In the data that follows, how many lines contain the word "agent"? Give only that number.

Records from a dataset
______
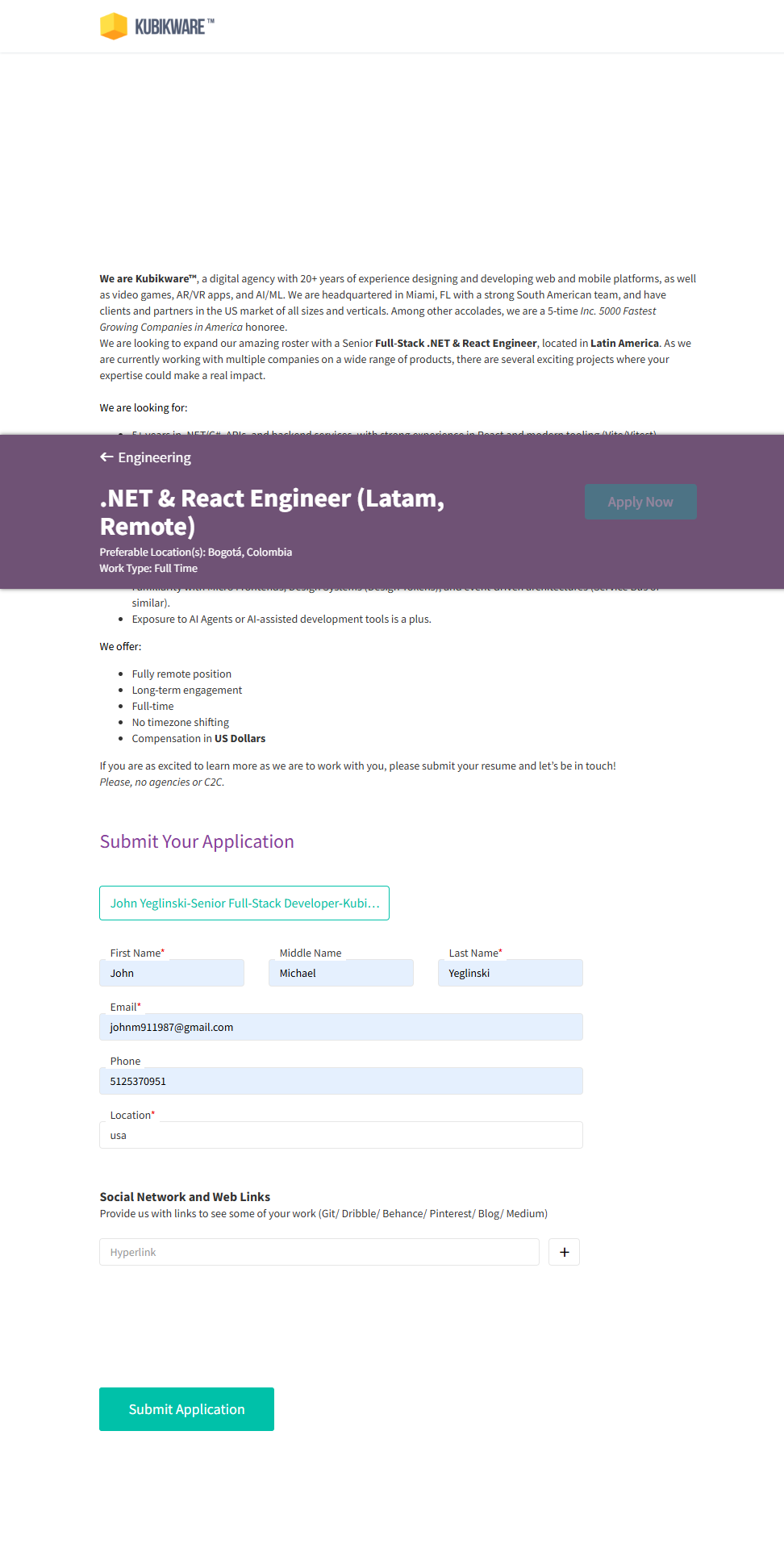The image size is (784, 1552).
Task: Click the Kubikware cube logo icon
Action: tap(114, 27)
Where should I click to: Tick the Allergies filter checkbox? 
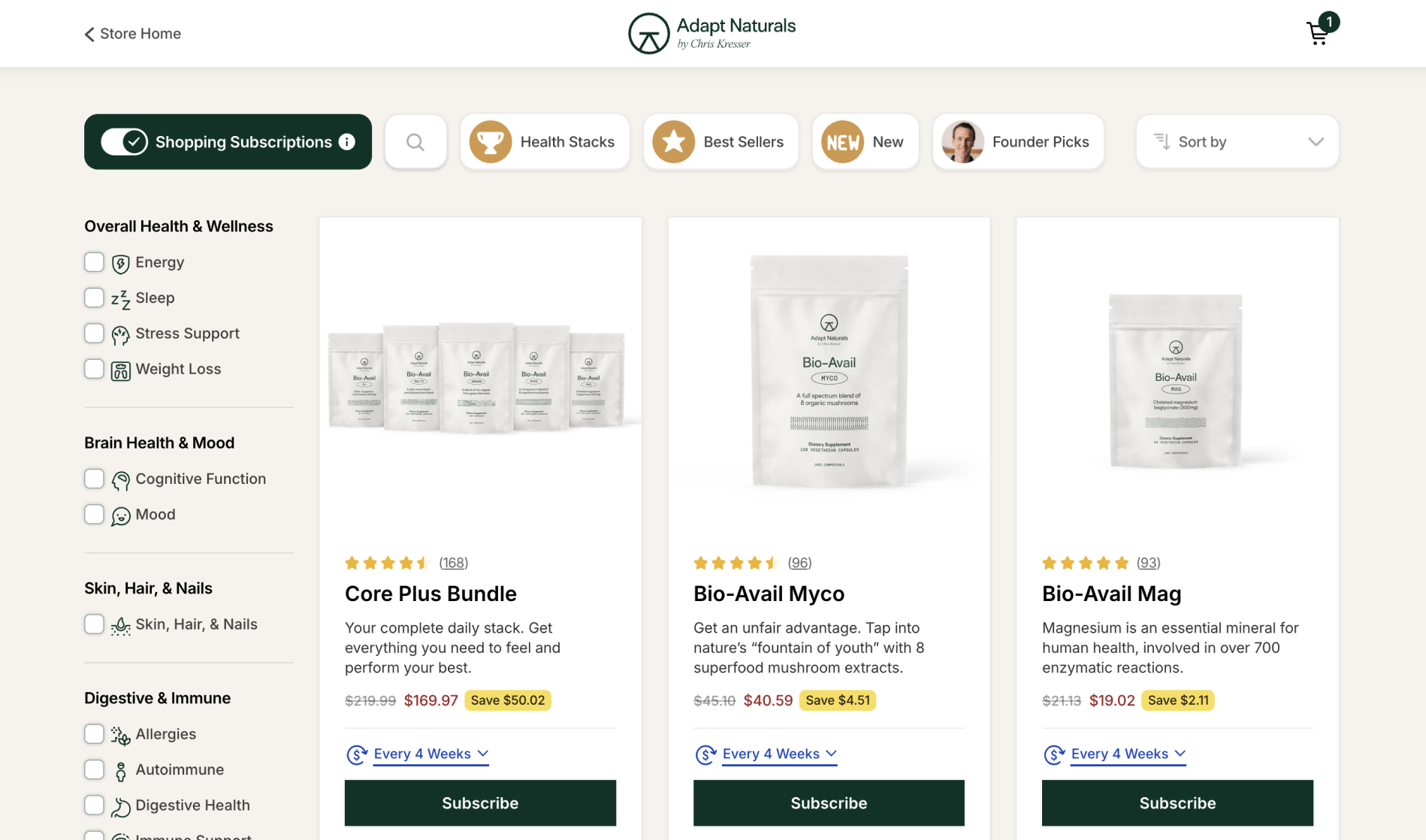coord(94,733)
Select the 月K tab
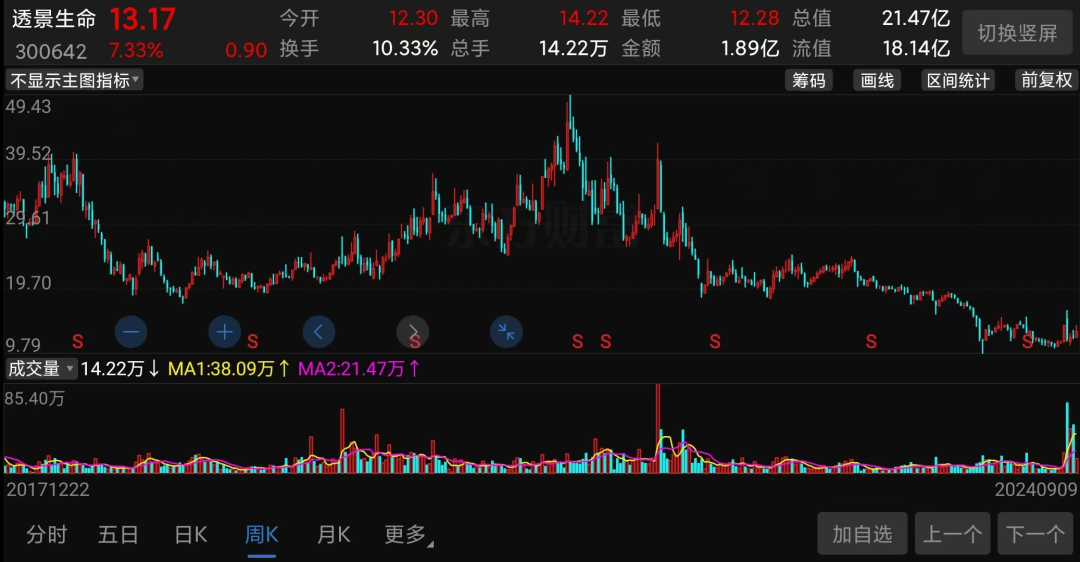Image resolution: width=1080 pixels, height=562 pixels. pos(333,535)
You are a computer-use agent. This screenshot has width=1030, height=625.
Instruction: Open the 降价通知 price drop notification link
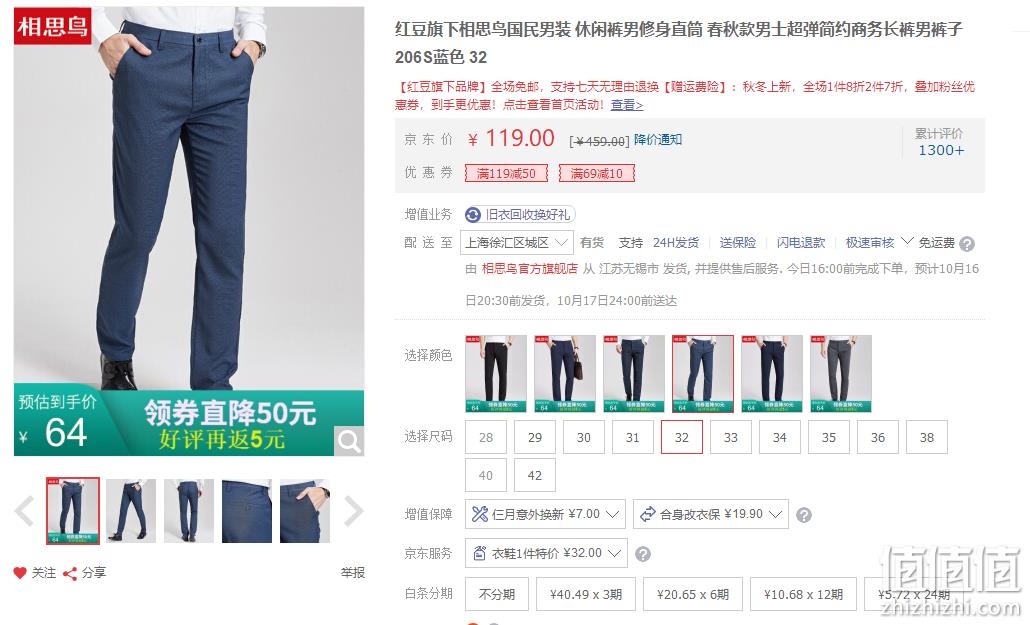tap(658, 139)
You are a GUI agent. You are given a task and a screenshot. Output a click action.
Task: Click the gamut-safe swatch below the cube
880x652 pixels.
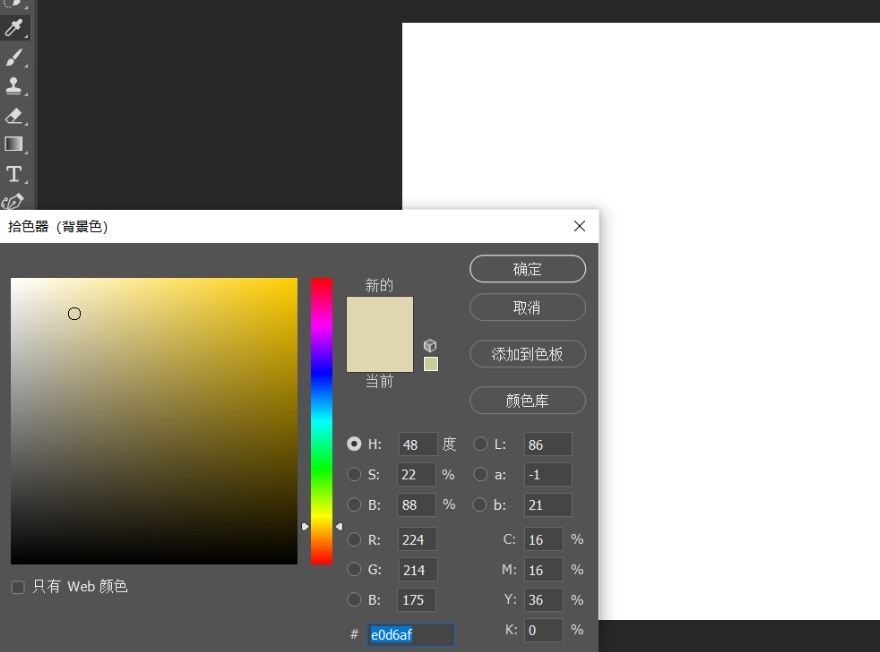click(x=430, y=364)
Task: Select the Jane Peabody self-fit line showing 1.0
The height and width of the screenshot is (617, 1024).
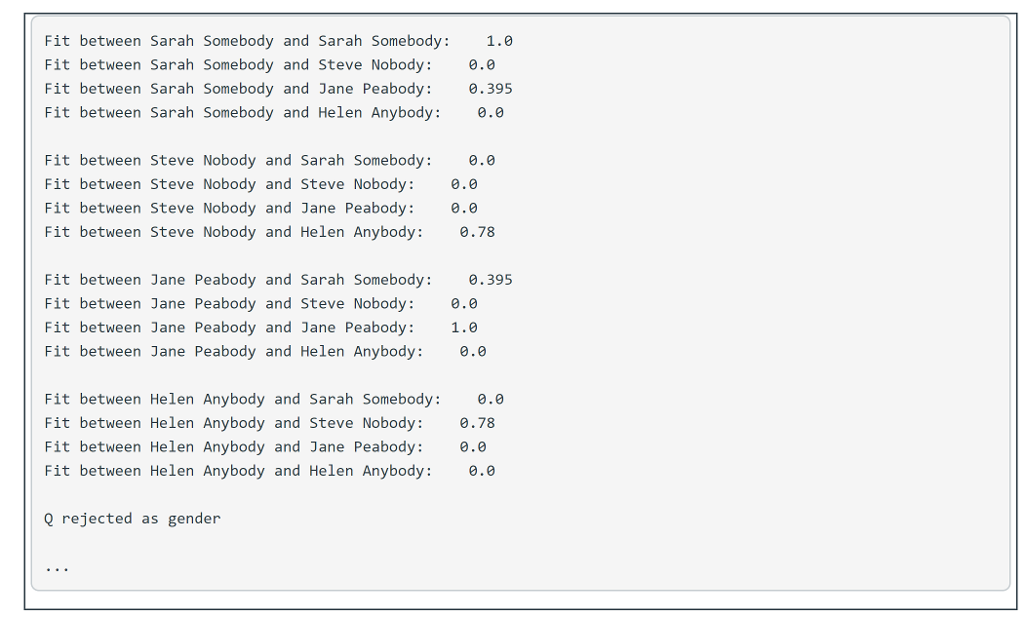Action: tap(260, 327)
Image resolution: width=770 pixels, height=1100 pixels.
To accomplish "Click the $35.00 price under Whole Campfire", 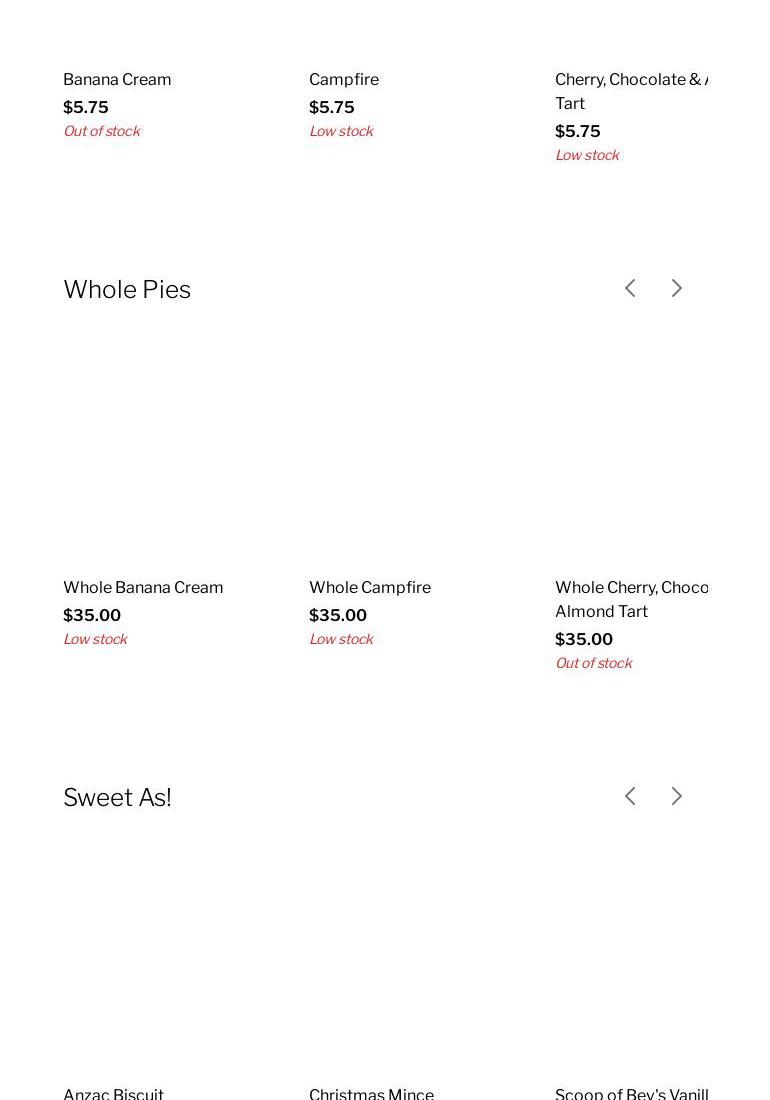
______
■ **Result**
2